Figure 3. RNF186 localization to the ER is required for NOD2-induced UPR signaling and downstream outcomes.

(A and B) HeLa cells were transfected with GFP-tagged RNF186-WT or RNF186-ΔDLE and NOD2 and then treated with 100 μg/mL MDP for 30 minutes. Cells were immunostained for ER (calnexin, red) and nucleus (DAPI, blue). (A) Representative micrographs; scale bar: 10 μm. Inset represents 3× enlarged images from the merged panel. (B) Summary graph of percentage of RNF186 colocalized with calnexin (ER) (25 cells quantified).
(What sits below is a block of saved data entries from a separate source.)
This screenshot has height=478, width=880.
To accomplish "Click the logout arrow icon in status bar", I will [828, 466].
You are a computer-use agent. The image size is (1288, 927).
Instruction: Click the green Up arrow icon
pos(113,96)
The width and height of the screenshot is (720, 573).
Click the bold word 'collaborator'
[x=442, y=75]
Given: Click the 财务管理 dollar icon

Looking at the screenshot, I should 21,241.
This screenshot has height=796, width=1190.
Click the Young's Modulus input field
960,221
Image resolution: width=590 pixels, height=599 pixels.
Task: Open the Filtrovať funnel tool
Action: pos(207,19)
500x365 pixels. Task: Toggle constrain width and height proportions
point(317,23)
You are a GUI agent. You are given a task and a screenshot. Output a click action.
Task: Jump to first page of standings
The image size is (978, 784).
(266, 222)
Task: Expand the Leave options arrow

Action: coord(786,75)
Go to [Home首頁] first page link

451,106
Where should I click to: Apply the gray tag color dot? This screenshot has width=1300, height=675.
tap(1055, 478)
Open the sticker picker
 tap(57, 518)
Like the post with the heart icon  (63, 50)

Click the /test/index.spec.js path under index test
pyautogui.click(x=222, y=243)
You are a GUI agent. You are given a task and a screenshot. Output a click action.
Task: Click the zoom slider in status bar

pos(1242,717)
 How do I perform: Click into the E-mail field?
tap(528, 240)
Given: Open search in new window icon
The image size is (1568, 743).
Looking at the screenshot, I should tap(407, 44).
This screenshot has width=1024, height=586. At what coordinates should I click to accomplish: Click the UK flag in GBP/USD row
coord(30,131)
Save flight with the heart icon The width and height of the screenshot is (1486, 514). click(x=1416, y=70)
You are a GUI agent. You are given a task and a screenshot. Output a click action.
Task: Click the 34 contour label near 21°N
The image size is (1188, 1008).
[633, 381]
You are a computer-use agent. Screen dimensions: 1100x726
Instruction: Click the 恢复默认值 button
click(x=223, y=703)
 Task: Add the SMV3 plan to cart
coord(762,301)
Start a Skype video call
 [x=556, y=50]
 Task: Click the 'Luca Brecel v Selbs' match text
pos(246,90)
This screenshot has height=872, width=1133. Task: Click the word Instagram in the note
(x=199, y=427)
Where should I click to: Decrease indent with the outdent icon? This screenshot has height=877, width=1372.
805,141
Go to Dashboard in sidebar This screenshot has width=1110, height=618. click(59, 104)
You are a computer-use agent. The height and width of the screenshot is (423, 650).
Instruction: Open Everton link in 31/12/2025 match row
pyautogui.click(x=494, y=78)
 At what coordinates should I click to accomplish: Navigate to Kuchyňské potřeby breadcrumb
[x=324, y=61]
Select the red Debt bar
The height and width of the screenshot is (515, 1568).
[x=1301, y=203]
Representative of 2 independent experiments. (C) HeLa cells were transfected with myc-RNF186 WT or ΔDLE and NOD2 followed by treatment with 100 μg/mL MDP for 30 minutes. Myc (RNF186) was immunoprecipitated, and the recruitment of the indicated proteins was assessed by immunoblotting (IB). Whole-cell lysates (WCLs) of the indicated proteins served as loading controls. Marker positions are shown (kDa). Representative of 3 independent experiments. (D–H) MDMs (rs6426833 AA low RNF186-expressing carriers) (n = 6) were transfected with empty vector (EV) or myc-tagged RNF186 WT or ΔDLE and then treated with 100 μg/mL MDP. (D) Fold phospho-PERK and phospho-IRE1α induction at 30 minutes. (E) Fold change mRNA expression at 4 hours. (F and G) Fold phospho-protein induction at 15 minutes. (H) Cytokines at 24 hours. Mean + SEM. *P < 0.05; **P < 0.01; ***P < 0.001; ^†P < 1 × 10⁻⁴; ^††P < 1 × 10⁻⁵ determined by 2-tailed Student’s t test with a Bonferroni-Holm correction for multiple comparisons. Vec, vector.